The CCR7-CCL19/CCL21 axis can promote the retention of CD4+ T lymphocytes at the reconstruction site of collateral arteries, thereby promoting arteriogenesis [25]. Liu et al. found that Baicalin inhibited the levels of CCR7 and NF-κB simultaneously when studying the anti-inflammatory mechanism of Baicalin in asthma [26]. Qian et al. found that Newcastle disease virus-like particles (NDV VLPs) activate DCs through TLR4/NF-κB pathway, and promote DC migration through the CCR7-CCL19/CCL21 axis [27]. These results show that CCR7-CCL19/CCL21 axis may be related to the NF-κB pathway, which plays an important role in the cellular inflammatory response and immune response [28]. In addition, McNamee et al. found that CCL19, CCL21 and CCR7 were involved in the induction and maintenance of chronic inflammation in a Crohn's-like ileitis mice model [29]. These results are consistent with the results of the GO term and KEGG pathways enrichment analysis.
Several studies have found that CCL21 and CCR7 are expressed in interstitial fibroblasts and tubular epithelial cells in transplanted kidneys [30], and the CCL21-CCR7 axis can promote renal fibrosis [31]. Early studies have shown that lymph angiogenesis is closely related to the progression of tubulointerstitial fibrosis [32]. Pei et al. identified that that lymphatic vessels were significantly increased in CKD biopsy samples relative to normal samples [33]. In addition, CCL21 was highly expressed in lymphatic vessels, with CCR7+ lymphocytes and DCs clustered near lymphatic vessels. The same results were observed in unilateral ureteral obstruction animal models, in which blocking CCR7 inhibits lymph angiogenesis and reduces injury-induced inflammation and fibrosis. These results suggest that the recruitment of lymphocytes and DC in the kidney depends on the CCL21-CCR7 axis. Altogether, these results indicate that continuous damage to the kidney leads to lymphatic vessels angiogenesis and the recruitment CCR7+ cells into the kidney, which in turn and accelerates intrarenal inflammation. This suggests that there is a relationship between the expression level of CCR7 and the severity of CKD. Studies have found that CCL19 can inhibit cell viability and promote cellular inflammation and fibrosis in DN cells [34]. Mesenchymal stem cells can also inhibit renal inflammation by reducing the expression levels of CCL19 [35]. At present, there are few reports about CCL19, since the CCL19-CCR7 axis is commonly overlooked in comparison with the CCL21-CCR7 axis. However, recent reports show that the CCL19-CCR7 axis plays an important role in renal inflammation. Limited sample data and related experimental results show that, compared with CCR7, CCL19 and CCL21 are still unstable markers for predicting the progress of CKD.
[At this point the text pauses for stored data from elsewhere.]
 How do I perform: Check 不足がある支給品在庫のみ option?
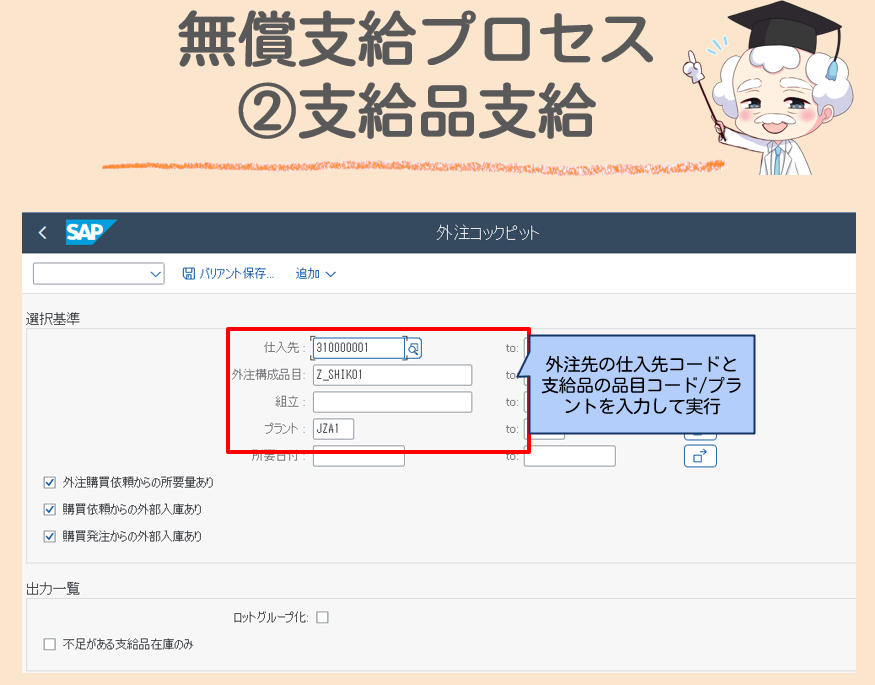50,644
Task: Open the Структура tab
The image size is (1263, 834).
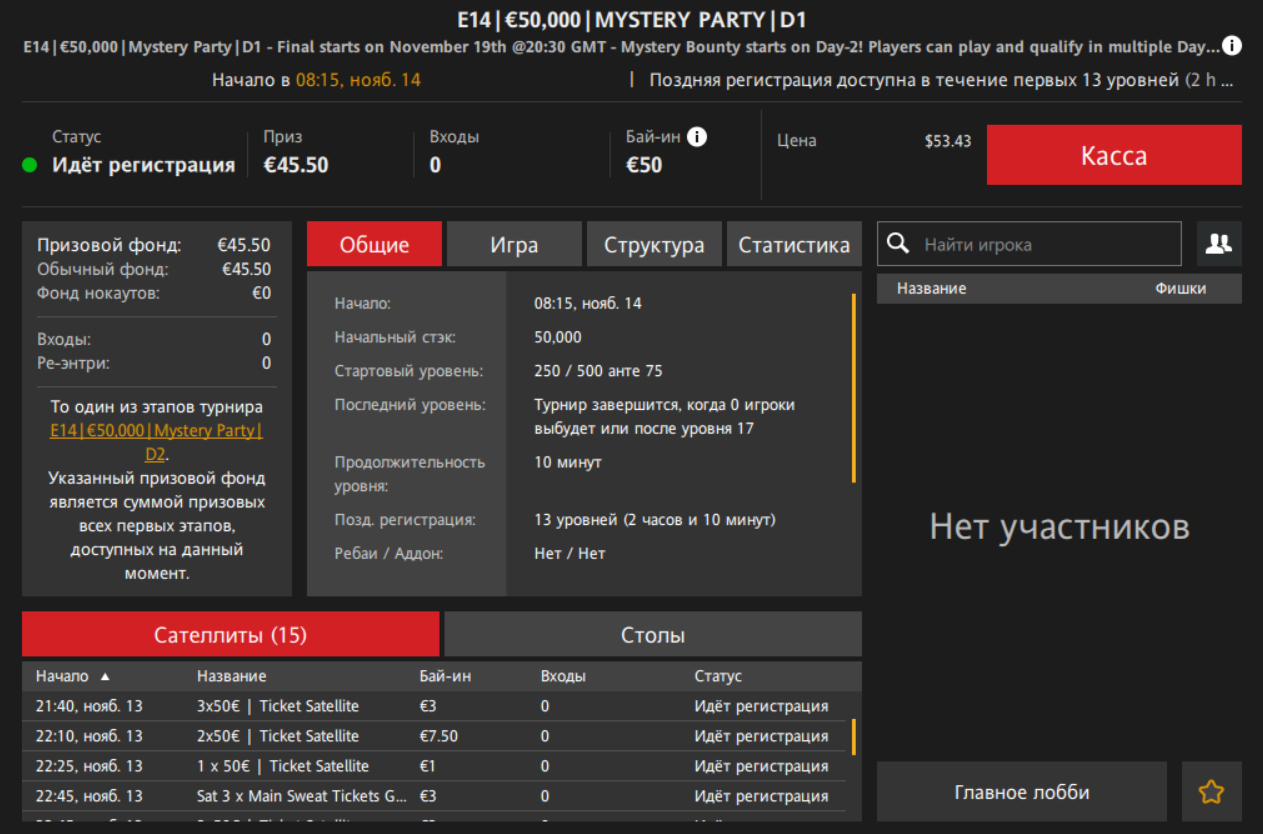Action: point(654,245)
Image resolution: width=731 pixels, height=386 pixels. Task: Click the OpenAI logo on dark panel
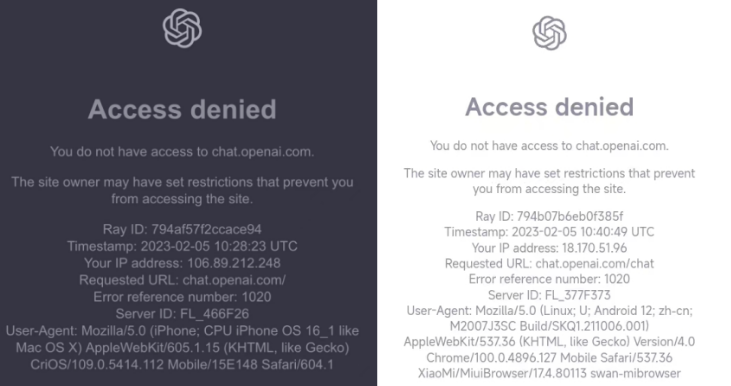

In conclusion, CCR7 may play an important role in the progression of CKD through the immune system. The expression level of CCR7 may be related to the severity of CKD. We found that the expression level of CCR7 was independent of gender and age, indicating that it may be a prognostic marker for CKD progression in individuals of different age and gender. However, more experiments and larger multicenter prospective studies are required to validate the utility of this marker, as well as the threshold for predicting CKD progression and adverse events. As the only ligands of CCR7, the roles of CCL19 and CCL21 in the progression of CKD still need further study. Recent results indicate that the CCR7-CCL19/CCL21 axis may be a therapeutic target for chronic kidney disease and end-stage renal disease.